Early in his career, Duke guard Grayson Allen earned a somewhat incongruous nickname from his teammates: Deebo, after the mountainous, cross-eyed bully in Friday. A skinny white boy who went to private school and looks like Ted Cruz’s illegitimate son, Allen isn’t exactly a dead ringer for Compton’s biggest bully.
But Allen earned the nickname not because of physical resemble to Deebo, but because he too is a raging prick. Even he thinks so. “I’ll take it I guess. I’ll take being a bully on the court,” he told Sports Illustrated last year.

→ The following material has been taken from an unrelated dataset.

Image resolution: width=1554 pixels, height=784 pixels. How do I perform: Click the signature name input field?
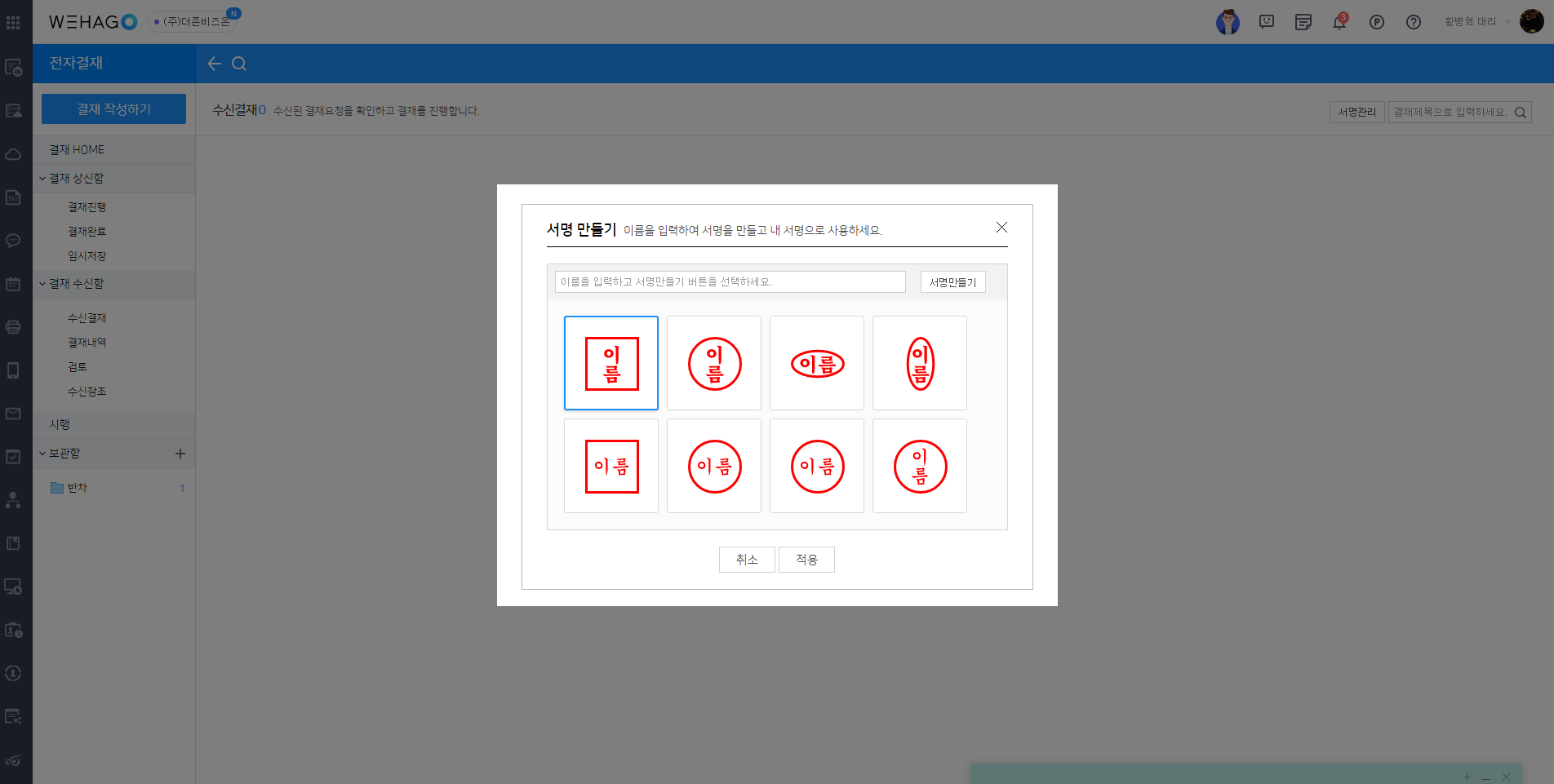[x=730, y=282]
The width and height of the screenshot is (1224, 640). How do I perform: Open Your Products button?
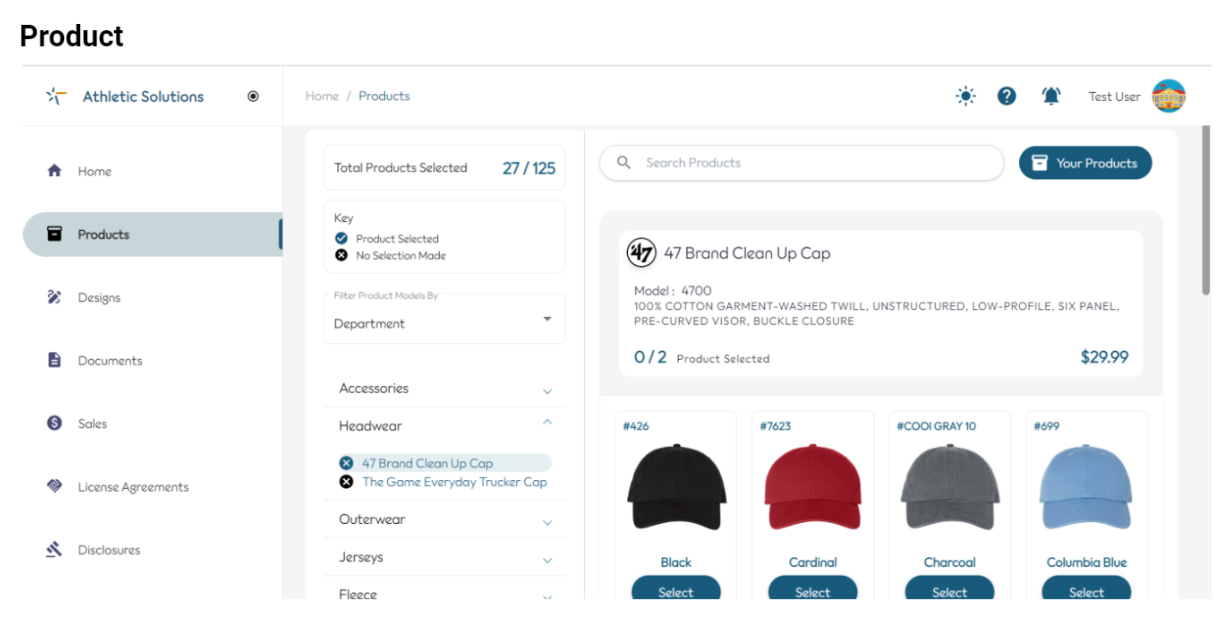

And a bully he is. On Thursday, Allen deliberately tripped a player in the middle of a game for the second time this season. When he did it to Louisville’s Ray Spalding earlier this month, he was assessed a flagrant foul for a move that should have sent him to the showers Thursday’s night trip was more sly and the refs didn’t see it. The bully is learning, but he couldn’t hide from the camera.
Sticking his foot out is obviously the worst part of this, but the feigned surprise at Florida State’s Xavier Rathan-Mayes going down and the half hearted attempt at helping him get up? That’s what takes Allen from dirty player to full-on villain. He’s not just willing to break the rules for an advantage, but he’s disingenuous about it. That kind of thing is sustenance to the haters.
It should be noted, that the reason Allen’s dickishness grates so much is because he’s damn good. Talents makes the hell turn all the better. No one cares about a villain who’s got no chance of winning. If Allen wasn’t averaging 20.9 points per game and leading Duke in assists, he’d just be an asshole, which, by the way, is Duke coach Mike Krzyzewski’s nickname for Allen. But since he’s both an asshole and hell of player, he deserves a loftier title, one held by some many Duke players before him: Arch Villain of college basketball.